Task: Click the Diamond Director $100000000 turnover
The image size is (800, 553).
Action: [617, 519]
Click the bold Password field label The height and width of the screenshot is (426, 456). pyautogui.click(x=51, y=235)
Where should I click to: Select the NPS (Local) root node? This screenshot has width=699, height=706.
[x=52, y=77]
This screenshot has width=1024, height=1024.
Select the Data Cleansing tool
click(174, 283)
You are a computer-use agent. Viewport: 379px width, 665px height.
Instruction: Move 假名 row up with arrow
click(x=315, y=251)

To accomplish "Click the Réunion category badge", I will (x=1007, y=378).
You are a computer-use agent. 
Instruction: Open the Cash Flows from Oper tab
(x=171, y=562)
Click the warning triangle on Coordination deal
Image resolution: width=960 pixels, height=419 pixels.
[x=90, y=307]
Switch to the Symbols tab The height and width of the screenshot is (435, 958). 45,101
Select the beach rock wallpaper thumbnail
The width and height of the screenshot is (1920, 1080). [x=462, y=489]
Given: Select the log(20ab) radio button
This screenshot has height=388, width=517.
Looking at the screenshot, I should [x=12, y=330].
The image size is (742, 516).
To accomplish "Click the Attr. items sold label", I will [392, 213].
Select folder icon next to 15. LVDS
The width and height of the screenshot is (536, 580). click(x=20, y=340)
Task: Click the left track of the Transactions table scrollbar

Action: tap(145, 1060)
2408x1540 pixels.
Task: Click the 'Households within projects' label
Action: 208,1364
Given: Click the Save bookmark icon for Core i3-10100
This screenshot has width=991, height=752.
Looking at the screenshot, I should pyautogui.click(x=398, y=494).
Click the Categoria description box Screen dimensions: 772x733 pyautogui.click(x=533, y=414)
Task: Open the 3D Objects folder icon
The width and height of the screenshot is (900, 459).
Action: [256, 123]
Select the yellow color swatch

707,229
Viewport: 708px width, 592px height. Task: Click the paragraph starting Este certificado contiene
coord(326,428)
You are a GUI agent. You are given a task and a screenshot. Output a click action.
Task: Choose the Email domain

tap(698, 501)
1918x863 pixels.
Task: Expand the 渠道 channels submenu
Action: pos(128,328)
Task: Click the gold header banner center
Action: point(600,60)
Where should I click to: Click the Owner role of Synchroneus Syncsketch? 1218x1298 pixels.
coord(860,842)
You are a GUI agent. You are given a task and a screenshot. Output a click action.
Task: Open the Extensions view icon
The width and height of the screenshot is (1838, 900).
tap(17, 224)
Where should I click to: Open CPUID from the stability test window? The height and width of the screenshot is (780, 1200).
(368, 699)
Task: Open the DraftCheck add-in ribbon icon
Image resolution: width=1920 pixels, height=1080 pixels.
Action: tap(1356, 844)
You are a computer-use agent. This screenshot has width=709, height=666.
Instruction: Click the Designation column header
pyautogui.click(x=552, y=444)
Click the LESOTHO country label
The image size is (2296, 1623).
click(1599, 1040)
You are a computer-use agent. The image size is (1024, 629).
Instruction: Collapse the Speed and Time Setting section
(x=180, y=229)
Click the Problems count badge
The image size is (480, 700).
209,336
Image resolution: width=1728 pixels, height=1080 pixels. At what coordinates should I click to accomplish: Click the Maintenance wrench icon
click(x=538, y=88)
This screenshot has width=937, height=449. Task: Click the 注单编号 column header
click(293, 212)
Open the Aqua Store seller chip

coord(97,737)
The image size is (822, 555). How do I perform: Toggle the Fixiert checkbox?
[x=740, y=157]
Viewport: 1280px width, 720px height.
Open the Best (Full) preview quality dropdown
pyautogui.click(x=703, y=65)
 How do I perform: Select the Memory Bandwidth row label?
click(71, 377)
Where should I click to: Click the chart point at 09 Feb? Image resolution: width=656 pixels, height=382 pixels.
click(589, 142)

◆ ◆ ◆ ◆ ◆ ◆ ◆

#### What you will do
Change every "warning triangle" in the records to "alert icon" and reproduce the records with nothing else altered.

#### In response
Task: Click the Diamond Director $100000000 turnover
The image size is (800, 553).
Action: [617, 519]
Click the bold Password field label The height and width of the screenshot is (426, 456). pyautogui.click(x=51, y=235)
Where should I click to: Select the NPS (Local) root node? This screenshot has width=699, height=706.
[x=52, y=77]
This screenshot has width=1024, height=1024.
Select the Data Cleansing tool
click(174, 283)
You are a computer-use agent. Viewport: 379px width, 665px height.
Instruction: Move 假名 row up with arrow
click(x=315, y=251)

To accomplish "Click the Réunion category badge", I will (x=1007, y=378).
You are a computer-use agent. 
Instruction: Open the Cash Flows from Oper tab
(x=171, y=562)
Click the alert icon on Coordination deal
Image resolution: width=960 pixels, height=419 pixels.
[x=90, y=307]
Switch to the Symbols tab The height and width of the screenshot is (435, 958). 45,101
Select the beach rock wallpaper thumbnail
The width and height of the screenshot is (1920, 1080). [x=462, y=489]
Given: Select the log(20ab) radio button
This screenshot has height=388, width=517.
Looking at the screenshot, I should [x=12, y=330].
The image size is (742, 516).
To accomplish "Click the Attr. items sold label", I will [392, 213].
Select folder icon next to 15. LVDS
The width and height of the screenshot is (536, 580). click(x=20, y=340)
Task: Click the left track of the Transactions table scrollbar

Action: tap(145, 1060)
2408x1540 pixels.
Task: Click the 'Households within projects' label
Action: 208,1364
Given: Click the Save bookmark icon for Core i3-10100
This screenshot has width=991, height=752.
Looking at the screenshot, I should pyautogui.click(x=398, y=494).
Click the Categoria description box Screen dimensions: 772x733 pyautogui.click(x=533, y=414)
Task: Open the 3D Objects folder icon
The width and height of the screenshot is (900, 459).
Action: [256, 123]
Select the yellow color swatch

707,229
Viewport: 708px width, 592px height. Task: Click the paragraph starting Este certificado contiene
coord(326,428)
You are a GUI agent. You are given a task and a screenshot. Output a click action.
Task: Choose the Email domain

tap(698, 501)
1918x863 pixels.
Task: Expand the 渠道 channels submenu
Action: pos(128,328)
Task: Click the gold header banner center
Action: point(600,60)
Where should I click to: Click the Owner role of Synchroneus Syncsketch? 1218x1298 pixels.
coord(860,842)
You are a GUI agent. You are given a task and a screenshot. Output a click action.
Task: Open the Extensions view icon
The width and height of the screenshot is (1838, 900).
tap(17, 224)
Where should I click to: Open CPUID from the stability test window? The height and width of the screenshot is (780, 1200).
(368, 699)
Task: Open the DraftCheck add-in ribbon icon
Image resolution: width=1920 pixels, height=1080 pixels.
Action: tap(1356, 844)
You are a computer-use agent. This screenshot has width=709, height=666.
Instruction: Click the Designation column header
pyautogui.click(x=552, y=444)
Click the LESOTHO country label
The image size is (2296, 1623).
click(1599, 1040)
You are a computer-use agent. The image size is (1024, 629).
Instruction: Collapse the Speed and Time Setting section
(x=180, y=229)
Click the Problems count badge
The image size is (480, 700).
209,336
Image resolution: width=1728 pixels, height=1080 pixels. At what coordinates should I click to accomplish: Click the Maintenance wrench icon
click(x=538, y=88)
This screenshot has width=937, height=449. Task: Click the 注单编号 column header
click(293, 212)
Open the Aqua Store seller chip

coord(97,737)
The image size is (822, 555). How do I perform: Toggle the Fixiert checkbox?
[x=740, y=157]
Viewport: 1280px width, 720px height.
Open the Best (Full) preview quality dropdown
pyautogui.click(x=703, y=65)
 How do I perform: Select the Memory Bandwidth row label?
click(71, 377)
Where should I click to: Click the chart point at 09 Feb? Image resolution: width=656 pixels, height=382 pixels.
click(589, 142)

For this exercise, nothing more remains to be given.